§ PASSAGE PROVIDED:
>>>>

That's where I appear to be.
As you'll know if you've been reading regularly, I a) have my big meet of the year, the Masters Single Distance in Milwaukee, coming up this weekend and b) have recently quit caffeine to see if it will help reduce a heart arrhythmia, PVC's, that currently seems to be triggered by exercise. Unfortunately, a +b seems to = screwed.
Since I quit caffeine (on Christmas day, nonetheless), I have been feeling more and more sluggish, tired, fatigued, sore, and cranky as the days go by. A quick canter through our friend Google would seem to indicate that the average time for caffeine withdrawal is 4-5 days, with 2-9 days being the outer limits.
Well, Christmas was 10 days ago, and I feel like crap.
On the plus side, I haven't had any (OK, maybe one) PVC's while skating since I went caffeine-free, although I've continued to have them at other times. On the minus side, my skating has gotten slower and slower--despite doing a taper to prepare for my big race, which usually puts at least a little bit more pep in my step.
Yesterday was the final straw. After a lackluster day of time trials last Sunday and a made-the-target-times-but just-barely workout on Tuesday, yesterday I felt so lousy that I skipped the planned tempos and did a few slow laps instead. And I started thinking bad thoughts about how the weekend might go.
My first thought, of course, with my history of hypothyroidism, was to wonder if my levels were low again. But low thyroid levels don't usually happen that quickly. Then I remembered that my sister had to quit caffeine for medical reasons a couple of years ago, and she had complained that she was always tired, her workouts (she's a weightlifter and inline skater) suffered, and that caffeine free life generally sucked. She didn't start feeling better until, several months later, she was able start having some caffeine again.
So I found myself, this afternoon--after a tired, stiff-and-sore-legs, cranky day at work--standing in front of the cooler in Target, debating whether I should do a caffeine trial in my workout tonight.

<<<<

§ PROBLEMS AND TASKS:
(1) Translate this sentence from the caffeine post into Spanish: "Well, Christmas was 10 days ago, and I feel like crap."
(2) Please resume the caffeine post after its last sentence and write on from there.

§ Stored data entries:
>>>>

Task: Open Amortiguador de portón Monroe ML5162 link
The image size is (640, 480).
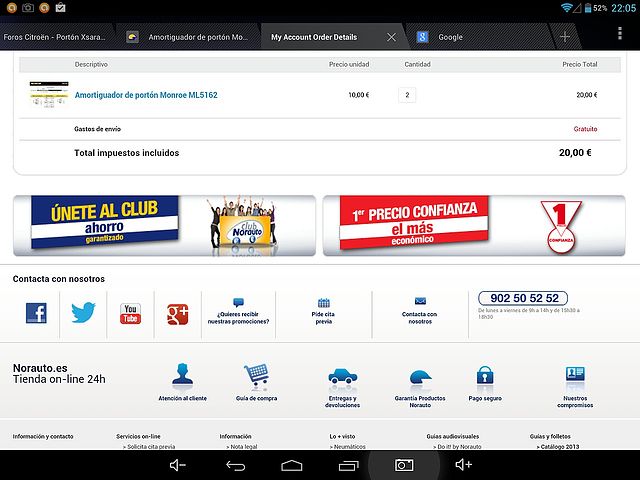Action: click(146, 95)
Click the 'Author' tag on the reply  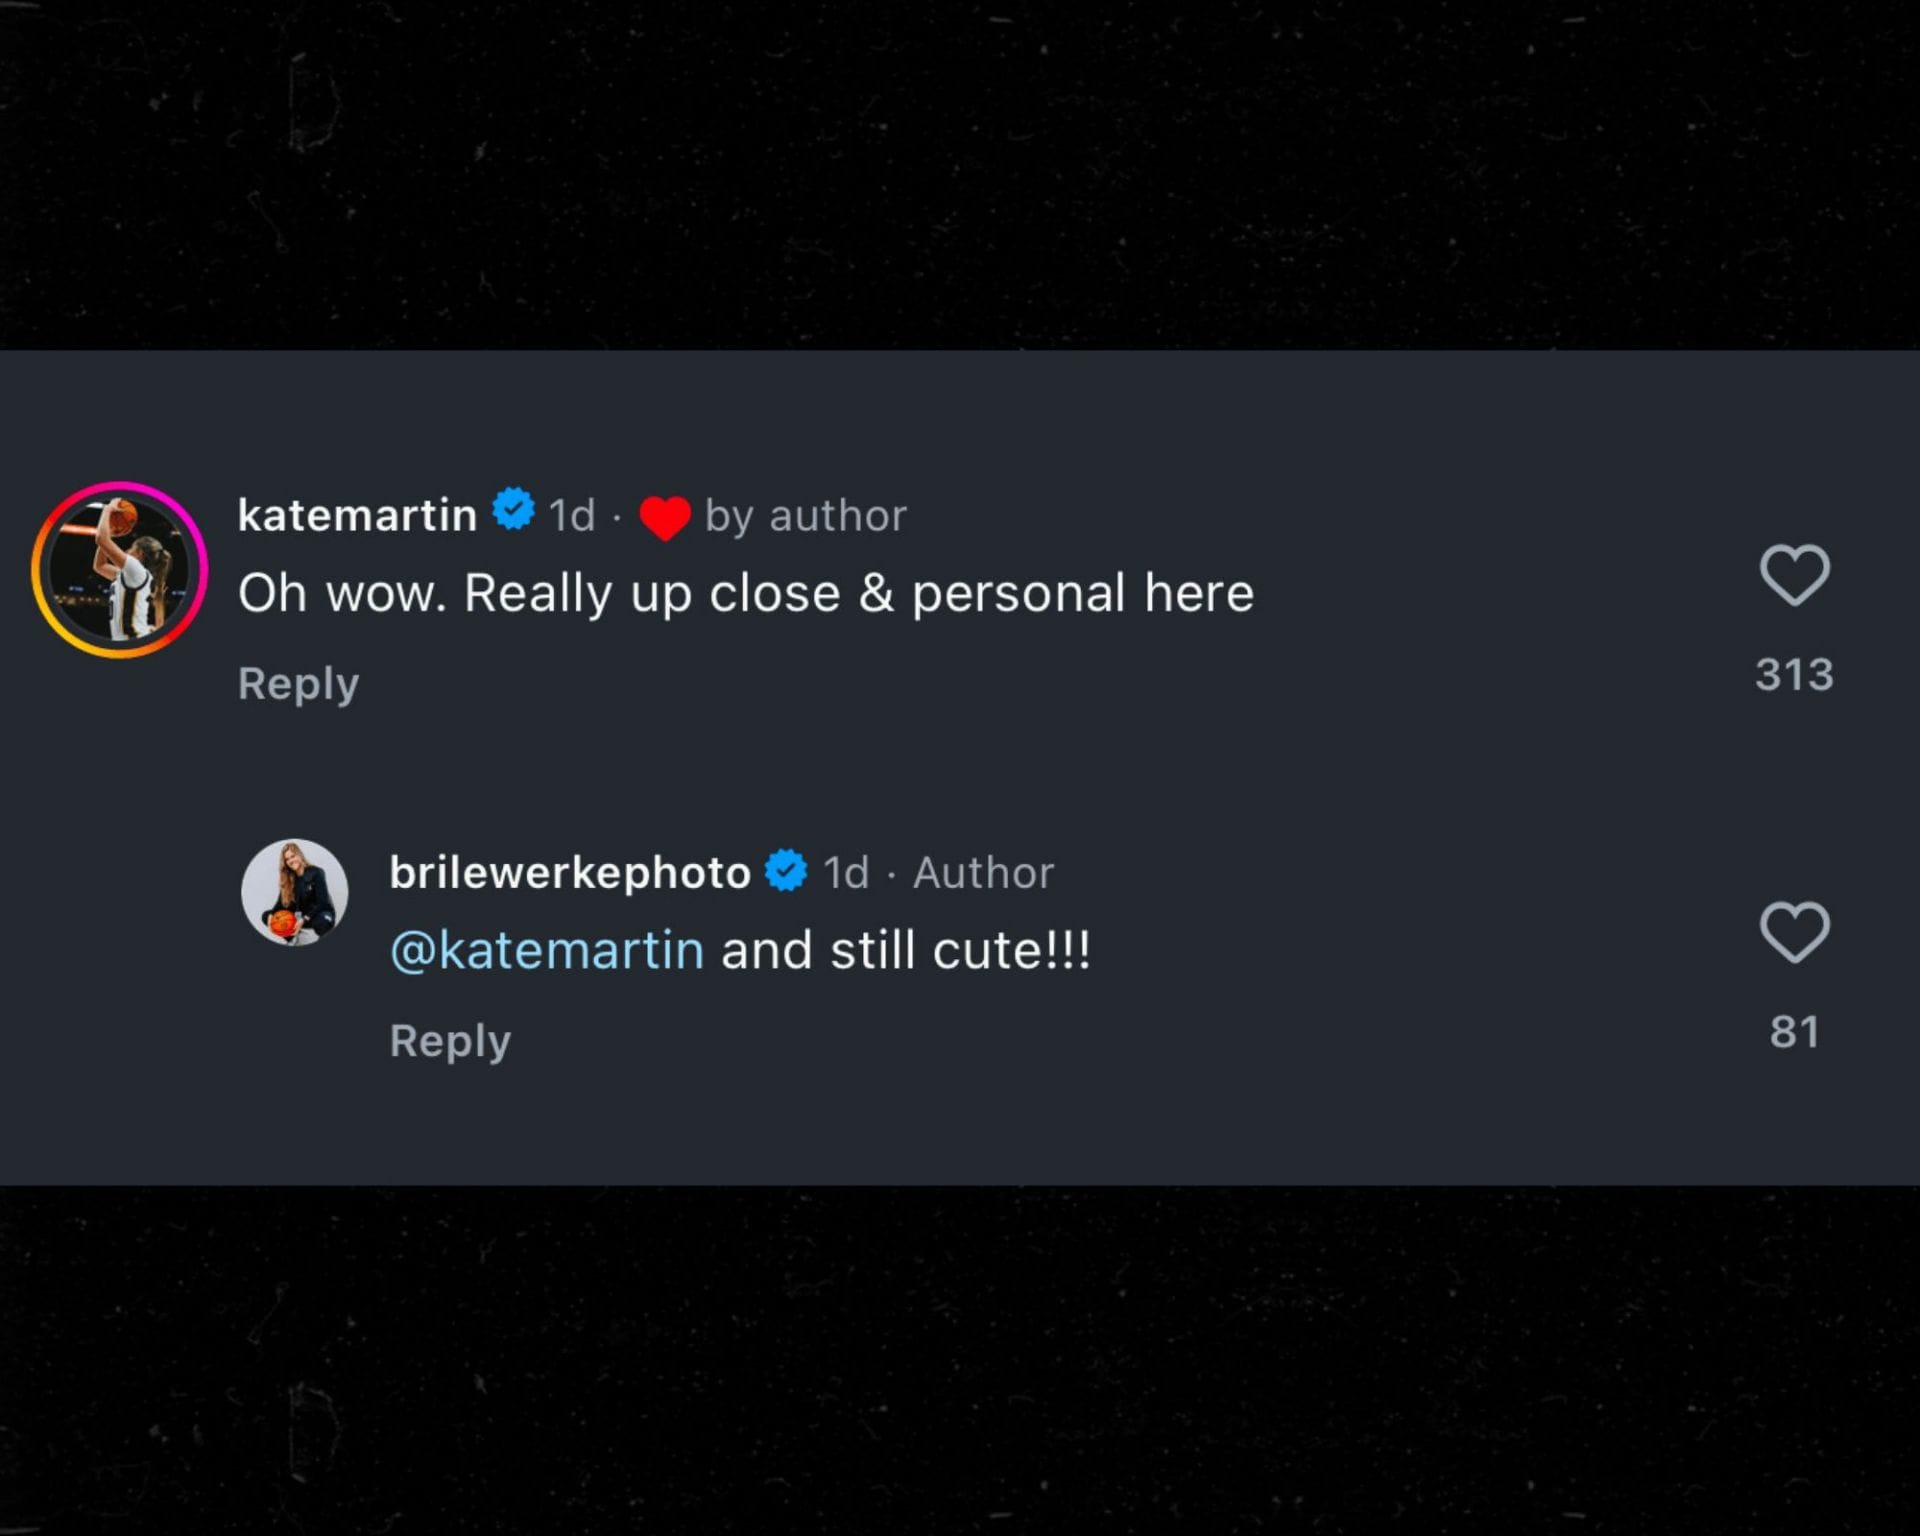coord(983,873)
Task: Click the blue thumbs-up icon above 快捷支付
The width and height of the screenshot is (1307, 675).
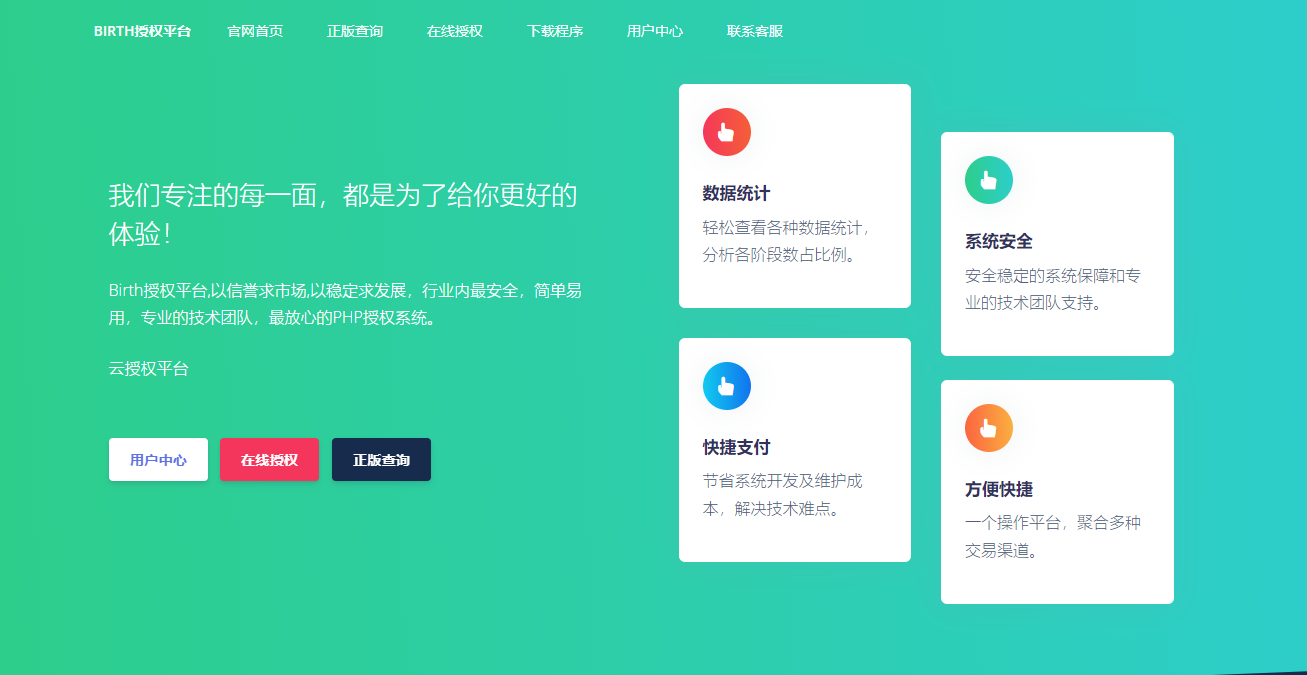Action: [x=726, y=386]
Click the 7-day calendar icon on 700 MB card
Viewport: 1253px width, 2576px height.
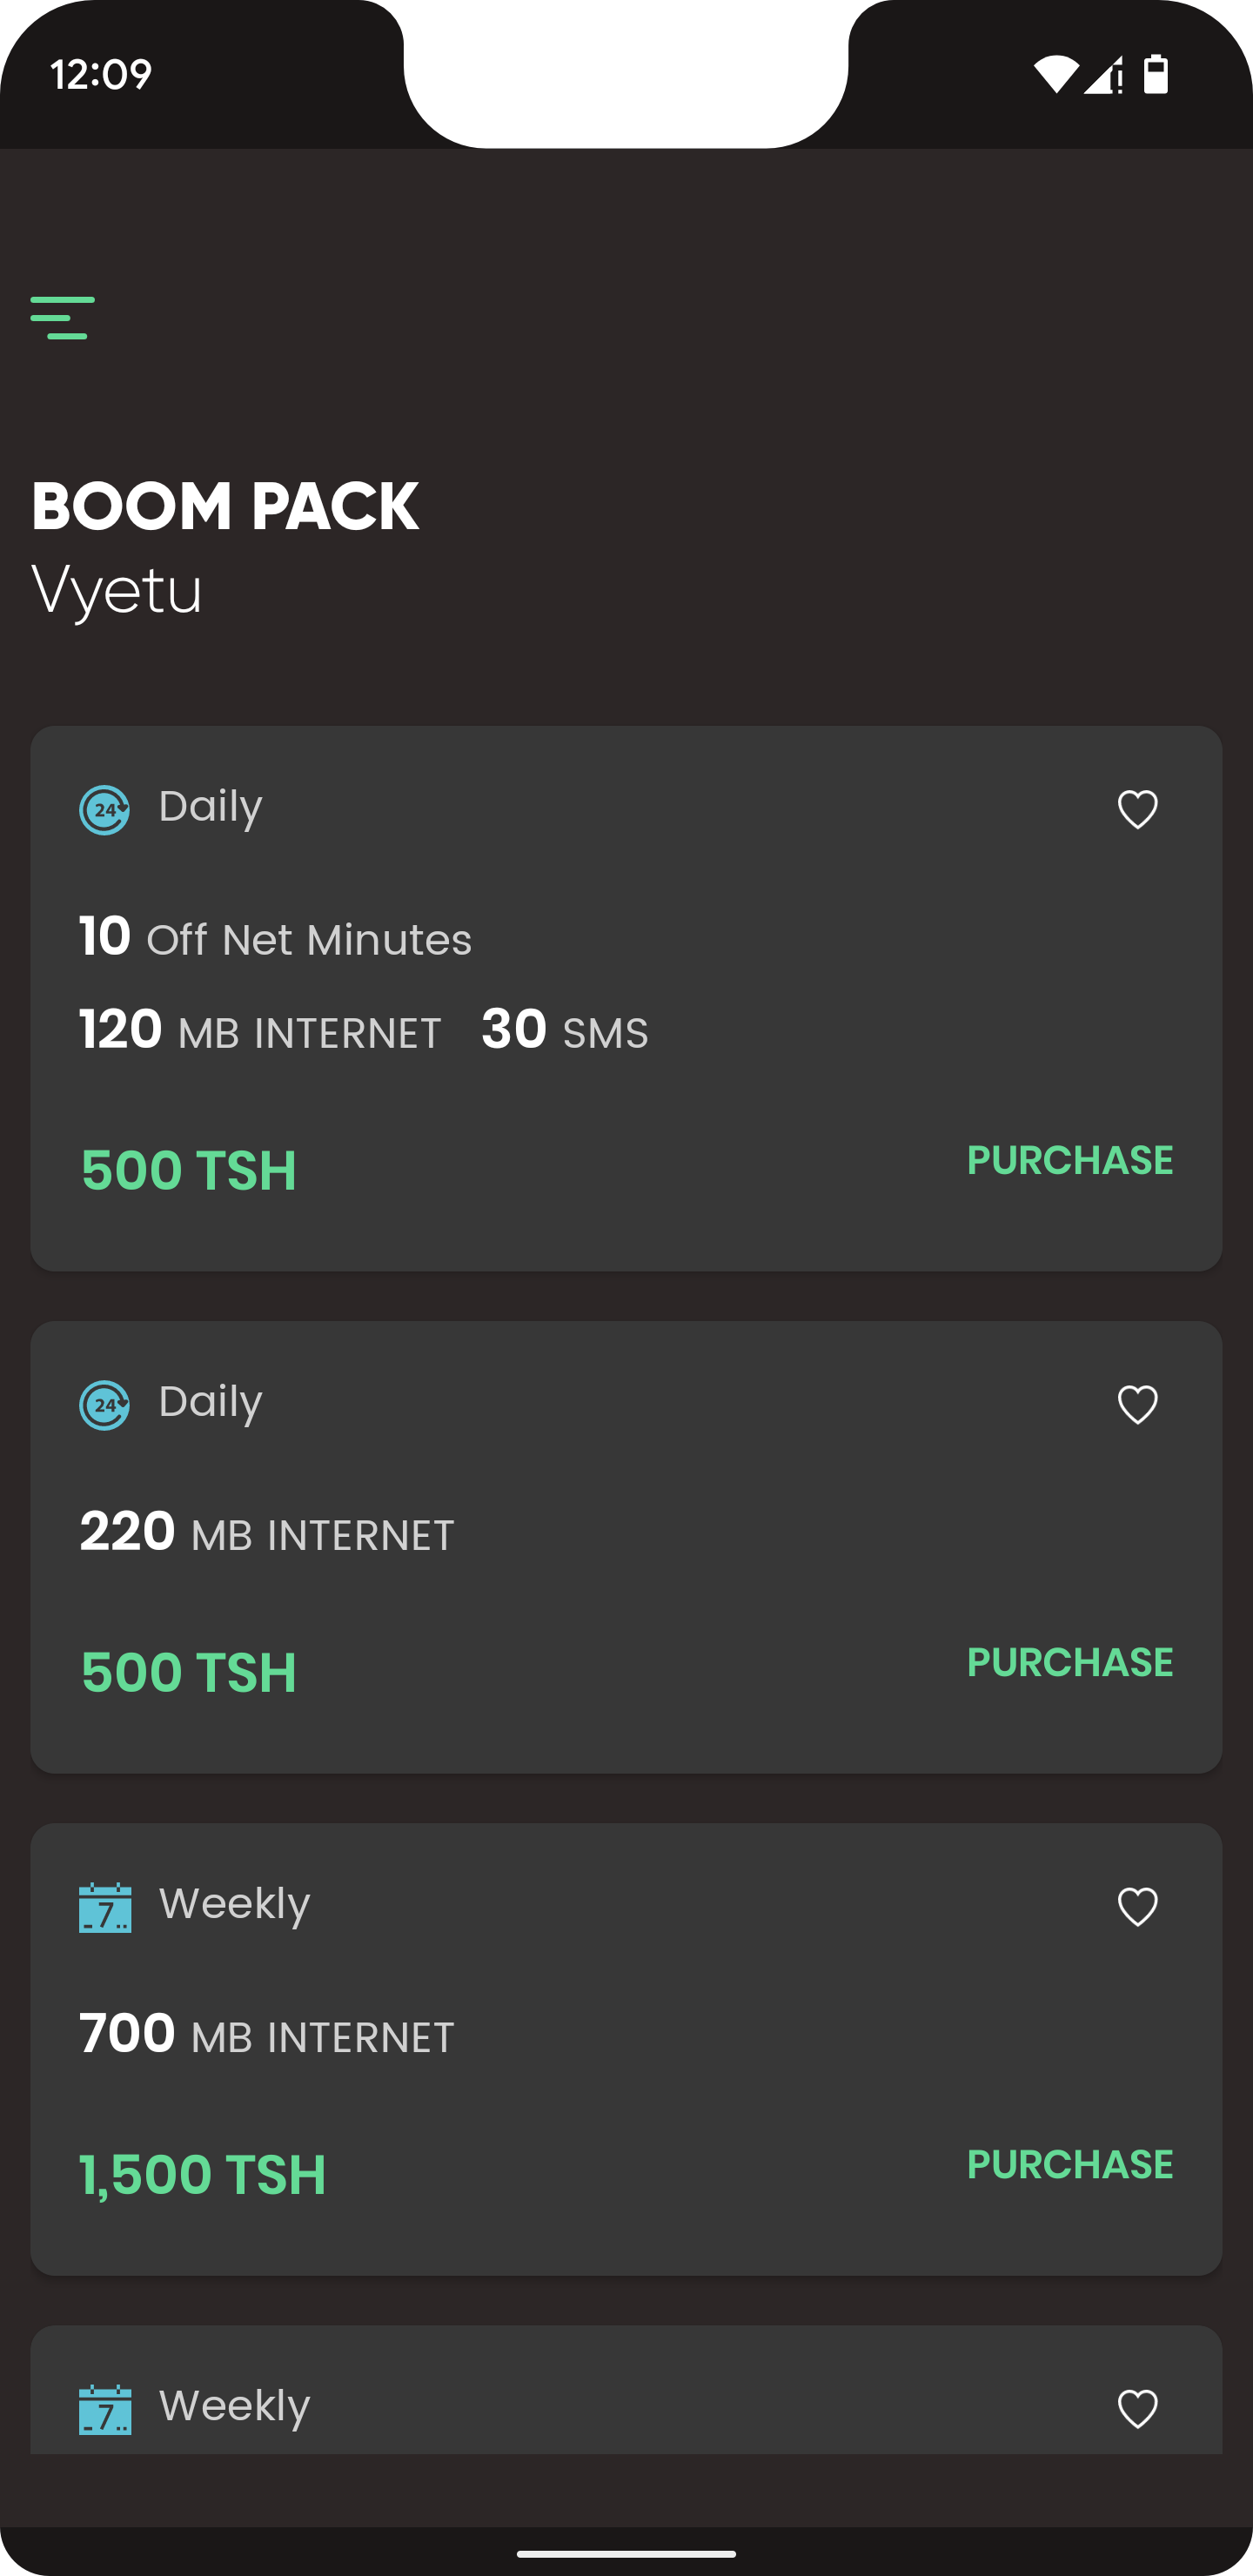105,1907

<<<<

§ ANSWERS BELOW:
(1) Bueno, la Navidad fue hace 10 días y me siento fatal.

(2)
"If I try it and get PVC's, maybe I'll still get them this weekend even if I don't have any more caffeine. But if I feel better when I skate, then I could try caffeine in the 5k on Sunday if the caffeine-free 3k on Saturday goes really badly. But I haven't been off caffeine that long...maybe I'll get a headache from withdrawal again even though I only have it once, and feel worse than I did before..."
In the end, I grabbed a Diet Dew and a Caffeine Free Diet Coke, and decided I'd make my final decision when I got to the car with my purchases.
I decided to Just Dew It.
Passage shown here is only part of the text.